練習問題:
#1 提示文によると、H.T.は当時入社何年目の若手だったか。
#2 提示文のうち、「R.Y.がほっと安堵したのも」から始まり「して実測検証することにした。」で終わる部分を一字も変えずに書き写しなさい。

=== 提示文 ===

R.Y.がほっと安堵したのも束の間、開発プロジェクトはすぐ次のフェーズに入っていく。具体的に、燃費、動力性能、コスト、振動・騒音などの諸条件をすべて考慮したパワーマネジメントの「最適解」を導き出すのだ。厄介なことに、それぞれの性能は多くがトレードオフ関係にある。最適な落としどころを見つけるのは容易なことではない。そこでまずシミュレータを活用して膨大なパターンを検証し、「これなら」と思える最適解を導き出した上で、それをもとに実際に試作車を製作して実測検証することにした。
R.Y.が提案した最適解を実現させるための制御の実装を担当するのは、この頃からプロジェクトに本格参画したH.T.だ。言葉で綴られた「車の理想の動かし方」を、「実際に車を動かす制御プログラム」に変換する作業を担う。当時、H.T.もまた入社2年目の若手。本配属を終えてまだ1年も経っていない頃だった。ただ、大学の研究室で似たような実装業務を経験しており、その延長線上で取り組むことができるという強みを持っていた。その強みを生かし、H.T.はR.Y.のイメージをかたちにしていった。
H.T.が完成させた制御プログラムを実車に搭載し、エンジンも乗せて、とにもかくにも試作車はできあがった。ちゃんと走りもする。初めてのハイブリッド試作車としての一歩は踏み出したかたちだ。しかし、市場に出せる自動車には程遠い状態である。騒音がひどく、運転もしづらい。そして当然、燃費も目標値とはかけ離れている。ここからいかに市販車レベルに、いや、市場をあっと言わせる新型車に近づけていくか…。プロジェクトは、いよいよ開発本番ともいえる「作り込み」フェーズへと入っていく。

=== 生データ ===

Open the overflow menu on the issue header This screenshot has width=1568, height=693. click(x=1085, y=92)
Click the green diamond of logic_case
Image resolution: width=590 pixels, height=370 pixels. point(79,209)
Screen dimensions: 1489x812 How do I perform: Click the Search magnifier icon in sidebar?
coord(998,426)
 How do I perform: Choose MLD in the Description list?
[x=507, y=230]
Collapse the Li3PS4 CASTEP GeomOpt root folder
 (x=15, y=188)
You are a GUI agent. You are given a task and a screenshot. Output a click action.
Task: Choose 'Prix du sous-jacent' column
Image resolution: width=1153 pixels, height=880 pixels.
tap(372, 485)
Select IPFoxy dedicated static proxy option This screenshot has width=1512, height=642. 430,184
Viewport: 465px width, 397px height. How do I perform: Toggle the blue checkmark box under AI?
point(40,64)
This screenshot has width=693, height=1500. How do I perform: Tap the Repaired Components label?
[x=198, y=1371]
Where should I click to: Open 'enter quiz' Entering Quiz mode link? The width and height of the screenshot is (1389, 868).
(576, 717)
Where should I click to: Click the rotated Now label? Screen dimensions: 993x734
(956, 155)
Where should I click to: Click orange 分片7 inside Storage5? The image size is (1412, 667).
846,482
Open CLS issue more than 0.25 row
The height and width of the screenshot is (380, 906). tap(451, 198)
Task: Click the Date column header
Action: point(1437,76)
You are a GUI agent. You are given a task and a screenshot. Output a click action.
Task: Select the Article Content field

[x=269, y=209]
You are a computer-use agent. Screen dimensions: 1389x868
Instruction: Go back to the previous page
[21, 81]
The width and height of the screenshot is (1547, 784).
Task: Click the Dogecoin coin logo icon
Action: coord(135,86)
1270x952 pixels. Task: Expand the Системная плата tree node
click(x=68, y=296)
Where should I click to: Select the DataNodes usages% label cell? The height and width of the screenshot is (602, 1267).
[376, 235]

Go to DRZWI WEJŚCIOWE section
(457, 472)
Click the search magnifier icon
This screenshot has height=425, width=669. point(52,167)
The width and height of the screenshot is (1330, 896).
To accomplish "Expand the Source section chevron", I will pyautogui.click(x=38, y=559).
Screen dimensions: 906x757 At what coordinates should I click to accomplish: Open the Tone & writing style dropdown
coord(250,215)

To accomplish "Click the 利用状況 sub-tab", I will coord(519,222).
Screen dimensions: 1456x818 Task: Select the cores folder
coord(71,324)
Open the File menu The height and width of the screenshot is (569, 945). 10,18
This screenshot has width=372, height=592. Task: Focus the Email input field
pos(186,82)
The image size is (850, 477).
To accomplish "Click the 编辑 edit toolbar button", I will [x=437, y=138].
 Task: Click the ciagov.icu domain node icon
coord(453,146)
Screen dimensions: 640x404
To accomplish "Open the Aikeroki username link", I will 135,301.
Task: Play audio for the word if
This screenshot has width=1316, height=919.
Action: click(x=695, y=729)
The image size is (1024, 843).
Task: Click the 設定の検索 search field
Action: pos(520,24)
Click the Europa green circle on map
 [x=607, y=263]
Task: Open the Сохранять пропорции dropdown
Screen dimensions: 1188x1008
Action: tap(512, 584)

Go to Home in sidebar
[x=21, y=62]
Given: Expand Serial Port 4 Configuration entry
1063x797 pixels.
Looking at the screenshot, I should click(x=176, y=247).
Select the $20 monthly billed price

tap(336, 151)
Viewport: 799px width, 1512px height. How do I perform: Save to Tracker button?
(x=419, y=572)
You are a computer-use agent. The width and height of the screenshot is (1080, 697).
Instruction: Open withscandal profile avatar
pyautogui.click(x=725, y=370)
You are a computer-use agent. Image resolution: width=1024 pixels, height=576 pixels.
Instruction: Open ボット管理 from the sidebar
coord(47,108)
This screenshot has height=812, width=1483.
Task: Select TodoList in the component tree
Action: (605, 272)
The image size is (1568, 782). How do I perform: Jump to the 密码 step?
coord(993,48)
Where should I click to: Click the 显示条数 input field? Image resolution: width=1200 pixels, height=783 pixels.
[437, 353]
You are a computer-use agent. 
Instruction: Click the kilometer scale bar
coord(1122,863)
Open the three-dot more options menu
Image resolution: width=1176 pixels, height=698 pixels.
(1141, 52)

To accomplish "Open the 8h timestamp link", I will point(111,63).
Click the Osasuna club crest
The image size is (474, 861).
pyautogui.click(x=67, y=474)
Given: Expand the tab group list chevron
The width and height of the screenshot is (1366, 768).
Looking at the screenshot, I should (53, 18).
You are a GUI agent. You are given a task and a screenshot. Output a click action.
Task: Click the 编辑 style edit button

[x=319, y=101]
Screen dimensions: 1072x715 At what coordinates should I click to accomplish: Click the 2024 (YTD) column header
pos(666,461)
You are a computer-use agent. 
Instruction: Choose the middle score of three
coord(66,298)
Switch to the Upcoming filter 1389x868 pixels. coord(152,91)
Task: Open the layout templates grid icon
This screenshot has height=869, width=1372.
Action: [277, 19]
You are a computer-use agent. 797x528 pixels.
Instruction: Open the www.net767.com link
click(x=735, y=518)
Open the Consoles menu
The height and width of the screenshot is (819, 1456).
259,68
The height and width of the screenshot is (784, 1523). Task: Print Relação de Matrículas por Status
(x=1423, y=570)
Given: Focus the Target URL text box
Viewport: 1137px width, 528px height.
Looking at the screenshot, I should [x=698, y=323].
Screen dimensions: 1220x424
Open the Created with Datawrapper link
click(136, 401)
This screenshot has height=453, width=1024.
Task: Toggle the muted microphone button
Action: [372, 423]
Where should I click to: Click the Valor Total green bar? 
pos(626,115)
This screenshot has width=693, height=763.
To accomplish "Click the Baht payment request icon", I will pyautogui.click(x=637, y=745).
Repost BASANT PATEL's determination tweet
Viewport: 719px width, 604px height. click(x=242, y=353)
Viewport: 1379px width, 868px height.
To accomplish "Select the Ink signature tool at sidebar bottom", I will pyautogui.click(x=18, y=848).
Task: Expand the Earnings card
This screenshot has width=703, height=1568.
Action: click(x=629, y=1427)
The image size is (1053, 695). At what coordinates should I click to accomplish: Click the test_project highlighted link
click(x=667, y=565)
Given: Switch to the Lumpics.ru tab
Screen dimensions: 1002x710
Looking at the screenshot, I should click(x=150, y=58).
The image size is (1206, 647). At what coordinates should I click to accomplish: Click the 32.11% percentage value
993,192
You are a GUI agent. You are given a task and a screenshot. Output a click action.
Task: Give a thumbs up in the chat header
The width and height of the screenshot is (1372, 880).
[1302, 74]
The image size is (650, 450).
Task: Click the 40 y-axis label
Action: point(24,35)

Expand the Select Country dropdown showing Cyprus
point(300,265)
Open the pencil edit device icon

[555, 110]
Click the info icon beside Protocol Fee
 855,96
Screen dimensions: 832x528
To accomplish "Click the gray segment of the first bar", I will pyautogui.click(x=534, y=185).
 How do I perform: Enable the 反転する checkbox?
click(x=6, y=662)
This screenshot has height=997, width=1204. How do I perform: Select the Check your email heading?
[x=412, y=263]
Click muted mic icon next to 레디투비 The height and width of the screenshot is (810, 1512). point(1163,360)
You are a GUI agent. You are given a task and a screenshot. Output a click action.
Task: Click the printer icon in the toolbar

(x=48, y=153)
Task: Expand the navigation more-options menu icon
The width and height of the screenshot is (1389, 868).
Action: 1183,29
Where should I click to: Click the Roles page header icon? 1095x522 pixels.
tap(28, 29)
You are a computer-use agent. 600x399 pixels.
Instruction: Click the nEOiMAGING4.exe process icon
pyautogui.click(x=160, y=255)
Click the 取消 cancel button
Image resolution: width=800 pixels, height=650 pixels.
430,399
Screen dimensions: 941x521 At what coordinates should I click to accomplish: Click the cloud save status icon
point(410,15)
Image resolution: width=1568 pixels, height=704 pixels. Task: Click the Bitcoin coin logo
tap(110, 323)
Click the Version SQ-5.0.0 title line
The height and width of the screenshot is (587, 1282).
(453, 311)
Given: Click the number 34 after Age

===

各問の解答:
#1 入社2年目だった。

#2
R.Y.がほっと安堵したのも束の間、開発プロジェクトはすぐ次のフェーズに入っていく。具体的に、燃費、動力性能、コスト、振動・騒音などの諸条件をすべて考慮したパワーマネジメントの「最適解」を導き出すのだ。厄介なことに、それぞれの性能は多くがトレードオフ関係にある。最適な落としどころを見つけるのは容易なことではない。そこでまずシミュレータを活用して膨大なパターンを検証し、「これなら」と思える最適解を導き出した上で、それをもとに実際に試作車を製作して実測検証することにした。